Workshop: Valuable Insights for Helping Traumatized Youth
By participating in this workshop, you will walk away with:
- Identifying and understanding trauma-based behaviors
- Ways to provide environments of predictability and continuity
- Expecting and contextualizing overreactions
- Practical solutions for discerning between oppositional-defiant behaviors and trauma triggered behaviors
- Focusing on wellness, competence, active listening and problem-solving
- Avoiding over-pathologizing reactions
- Knowing your limits and collaborating with professional interventions
The incidents of childhood trauma are increasing at alarming rates. The Substance Abuse and Mental Health Services Administration documents that over 60% of children report at least one traumatic event by age 16. The effects of trauma present unique challenges for anyone interacting with youth, especially those classified as at-risk, displaced or disadvantaged.

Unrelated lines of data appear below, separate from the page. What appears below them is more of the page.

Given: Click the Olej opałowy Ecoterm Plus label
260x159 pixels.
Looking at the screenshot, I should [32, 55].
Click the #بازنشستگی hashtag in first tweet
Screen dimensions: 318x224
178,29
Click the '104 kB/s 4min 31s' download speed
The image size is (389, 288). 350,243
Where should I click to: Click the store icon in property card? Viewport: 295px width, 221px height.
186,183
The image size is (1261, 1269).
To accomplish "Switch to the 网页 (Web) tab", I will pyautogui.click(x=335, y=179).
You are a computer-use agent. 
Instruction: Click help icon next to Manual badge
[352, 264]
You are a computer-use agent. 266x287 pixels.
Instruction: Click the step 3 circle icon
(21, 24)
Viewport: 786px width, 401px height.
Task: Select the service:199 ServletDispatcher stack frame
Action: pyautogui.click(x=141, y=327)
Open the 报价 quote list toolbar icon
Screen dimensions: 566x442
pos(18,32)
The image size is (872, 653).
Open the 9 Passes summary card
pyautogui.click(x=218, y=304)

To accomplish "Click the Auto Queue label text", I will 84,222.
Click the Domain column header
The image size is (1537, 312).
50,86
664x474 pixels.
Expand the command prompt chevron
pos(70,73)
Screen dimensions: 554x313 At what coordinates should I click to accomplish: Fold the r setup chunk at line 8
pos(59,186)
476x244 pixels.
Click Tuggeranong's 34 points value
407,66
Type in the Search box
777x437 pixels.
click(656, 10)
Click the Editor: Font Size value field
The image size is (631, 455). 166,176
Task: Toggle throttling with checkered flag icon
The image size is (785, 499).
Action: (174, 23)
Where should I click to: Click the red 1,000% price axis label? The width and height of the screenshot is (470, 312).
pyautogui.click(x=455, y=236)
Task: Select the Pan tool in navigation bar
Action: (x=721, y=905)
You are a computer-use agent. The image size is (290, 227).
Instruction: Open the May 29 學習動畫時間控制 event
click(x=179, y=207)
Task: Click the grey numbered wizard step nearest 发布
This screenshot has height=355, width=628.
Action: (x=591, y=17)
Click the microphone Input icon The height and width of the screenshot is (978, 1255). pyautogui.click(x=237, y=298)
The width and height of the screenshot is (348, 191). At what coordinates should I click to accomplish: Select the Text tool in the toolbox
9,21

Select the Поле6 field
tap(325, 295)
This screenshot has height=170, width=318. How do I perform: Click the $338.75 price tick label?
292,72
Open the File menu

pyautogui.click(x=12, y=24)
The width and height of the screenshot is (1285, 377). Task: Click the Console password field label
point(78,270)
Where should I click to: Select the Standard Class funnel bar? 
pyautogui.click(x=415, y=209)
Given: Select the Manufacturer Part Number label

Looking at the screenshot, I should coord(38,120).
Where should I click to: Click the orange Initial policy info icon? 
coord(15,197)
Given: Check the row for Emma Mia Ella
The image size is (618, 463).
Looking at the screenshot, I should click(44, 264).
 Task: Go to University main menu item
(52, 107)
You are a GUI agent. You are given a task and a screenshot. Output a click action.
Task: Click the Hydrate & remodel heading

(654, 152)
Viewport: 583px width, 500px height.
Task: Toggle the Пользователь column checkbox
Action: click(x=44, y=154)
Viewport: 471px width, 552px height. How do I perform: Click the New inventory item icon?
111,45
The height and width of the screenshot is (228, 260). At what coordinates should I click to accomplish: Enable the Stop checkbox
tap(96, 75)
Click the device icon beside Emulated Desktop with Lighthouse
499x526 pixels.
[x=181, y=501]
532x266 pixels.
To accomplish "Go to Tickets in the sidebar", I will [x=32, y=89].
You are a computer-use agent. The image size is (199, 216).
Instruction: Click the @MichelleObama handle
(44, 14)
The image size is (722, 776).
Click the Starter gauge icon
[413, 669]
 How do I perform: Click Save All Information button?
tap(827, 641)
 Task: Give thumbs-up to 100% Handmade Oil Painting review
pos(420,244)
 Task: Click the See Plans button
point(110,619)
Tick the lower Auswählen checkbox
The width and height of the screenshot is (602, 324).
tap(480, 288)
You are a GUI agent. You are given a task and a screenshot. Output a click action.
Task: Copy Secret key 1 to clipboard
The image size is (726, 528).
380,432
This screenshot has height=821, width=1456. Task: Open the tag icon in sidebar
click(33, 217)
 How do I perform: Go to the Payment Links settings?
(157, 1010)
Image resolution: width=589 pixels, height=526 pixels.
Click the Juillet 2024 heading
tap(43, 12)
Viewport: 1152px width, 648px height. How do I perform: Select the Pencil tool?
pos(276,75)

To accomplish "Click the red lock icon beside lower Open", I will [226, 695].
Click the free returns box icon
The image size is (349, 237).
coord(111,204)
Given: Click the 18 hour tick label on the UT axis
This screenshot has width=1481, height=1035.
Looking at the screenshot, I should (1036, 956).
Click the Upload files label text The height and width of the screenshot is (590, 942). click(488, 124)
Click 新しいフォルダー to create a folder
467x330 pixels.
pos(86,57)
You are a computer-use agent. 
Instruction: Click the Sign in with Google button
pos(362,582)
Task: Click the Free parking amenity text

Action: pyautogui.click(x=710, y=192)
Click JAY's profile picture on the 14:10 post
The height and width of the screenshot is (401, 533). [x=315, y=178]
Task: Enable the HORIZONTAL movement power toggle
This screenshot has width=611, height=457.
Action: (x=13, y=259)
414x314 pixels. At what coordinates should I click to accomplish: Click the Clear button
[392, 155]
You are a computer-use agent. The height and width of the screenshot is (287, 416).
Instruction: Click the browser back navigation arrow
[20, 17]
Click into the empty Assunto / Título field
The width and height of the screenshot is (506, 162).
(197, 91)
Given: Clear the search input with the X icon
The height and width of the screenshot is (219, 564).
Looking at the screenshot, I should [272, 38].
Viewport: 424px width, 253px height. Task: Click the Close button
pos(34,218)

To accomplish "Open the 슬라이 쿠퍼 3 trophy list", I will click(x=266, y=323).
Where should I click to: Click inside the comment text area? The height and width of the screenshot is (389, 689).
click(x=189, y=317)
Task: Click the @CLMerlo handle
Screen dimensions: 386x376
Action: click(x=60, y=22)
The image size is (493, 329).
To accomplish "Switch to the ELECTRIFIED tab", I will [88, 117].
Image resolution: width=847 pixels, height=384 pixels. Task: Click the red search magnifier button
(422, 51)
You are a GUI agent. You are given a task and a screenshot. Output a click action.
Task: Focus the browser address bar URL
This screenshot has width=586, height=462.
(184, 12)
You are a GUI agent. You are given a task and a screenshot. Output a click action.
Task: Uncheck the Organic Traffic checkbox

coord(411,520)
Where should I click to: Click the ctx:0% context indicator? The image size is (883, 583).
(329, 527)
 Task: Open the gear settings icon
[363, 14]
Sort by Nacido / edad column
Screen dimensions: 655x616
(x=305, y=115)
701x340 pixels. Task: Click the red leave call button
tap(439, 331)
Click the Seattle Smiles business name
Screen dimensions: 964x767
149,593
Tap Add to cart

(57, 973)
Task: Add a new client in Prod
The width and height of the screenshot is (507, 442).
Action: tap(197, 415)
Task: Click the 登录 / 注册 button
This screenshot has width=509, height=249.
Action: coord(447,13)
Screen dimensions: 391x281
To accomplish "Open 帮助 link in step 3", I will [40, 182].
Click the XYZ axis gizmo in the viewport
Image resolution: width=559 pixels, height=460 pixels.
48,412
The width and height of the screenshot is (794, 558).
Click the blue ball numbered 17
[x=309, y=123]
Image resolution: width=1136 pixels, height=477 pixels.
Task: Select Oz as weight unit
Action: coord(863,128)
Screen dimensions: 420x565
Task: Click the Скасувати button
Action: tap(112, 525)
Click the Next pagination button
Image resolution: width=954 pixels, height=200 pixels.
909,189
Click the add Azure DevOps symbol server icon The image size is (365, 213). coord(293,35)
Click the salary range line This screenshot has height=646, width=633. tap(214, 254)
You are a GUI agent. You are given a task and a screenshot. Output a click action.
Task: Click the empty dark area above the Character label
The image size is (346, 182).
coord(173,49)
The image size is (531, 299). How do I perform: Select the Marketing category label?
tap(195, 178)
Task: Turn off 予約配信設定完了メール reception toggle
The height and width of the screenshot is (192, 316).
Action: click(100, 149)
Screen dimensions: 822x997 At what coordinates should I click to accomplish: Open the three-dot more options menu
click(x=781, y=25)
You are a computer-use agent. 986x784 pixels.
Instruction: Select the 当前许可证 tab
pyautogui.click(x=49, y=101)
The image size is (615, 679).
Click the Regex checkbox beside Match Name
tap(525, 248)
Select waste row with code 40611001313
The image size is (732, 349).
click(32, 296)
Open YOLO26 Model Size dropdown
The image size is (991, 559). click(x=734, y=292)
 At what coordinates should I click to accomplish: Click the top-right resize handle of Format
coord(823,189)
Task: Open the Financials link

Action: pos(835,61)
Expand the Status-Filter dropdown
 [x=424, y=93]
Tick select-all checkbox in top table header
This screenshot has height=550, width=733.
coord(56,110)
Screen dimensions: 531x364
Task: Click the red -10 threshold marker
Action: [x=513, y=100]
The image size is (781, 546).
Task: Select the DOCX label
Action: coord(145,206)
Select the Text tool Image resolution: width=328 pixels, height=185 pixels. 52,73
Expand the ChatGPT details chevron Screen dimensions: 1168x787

This training provides an understanding of trauma in layperson’s language and offers helpful insights on ways to have positive, low-triggering interactions with teens.
It will feature an interview with Dr. J. Reid McKellar who has been treating middle and late adolescent children as a Clinical Psychologist for over 20 years. Dr. McKellar’s insights and practical advice will provide you with valuable and actionable resources.
We will also explore and offer guidance on the “other side” of working with traumatized youth, which is the mental and emotional health of the helper. Burnout, compassion fatigue, and secondary traumatic stress (STS) are real hazards that must be acknowledged and actively counteracted in the lives of helping professionals. We’ll offer encouragement and suggestions on how to keep up on your self-care so you can stay healthy in your helping.
This 60 minute workshop offers clear, and actionable insights for interactions with traumatized youth. It is designed to meet the needs of social workers, juvenile probation officers, educators, and community or religious youth workers who are being confronted with trauma-based behaviors along with generally escalating patterns of defiance, anxiety, depression, and violence.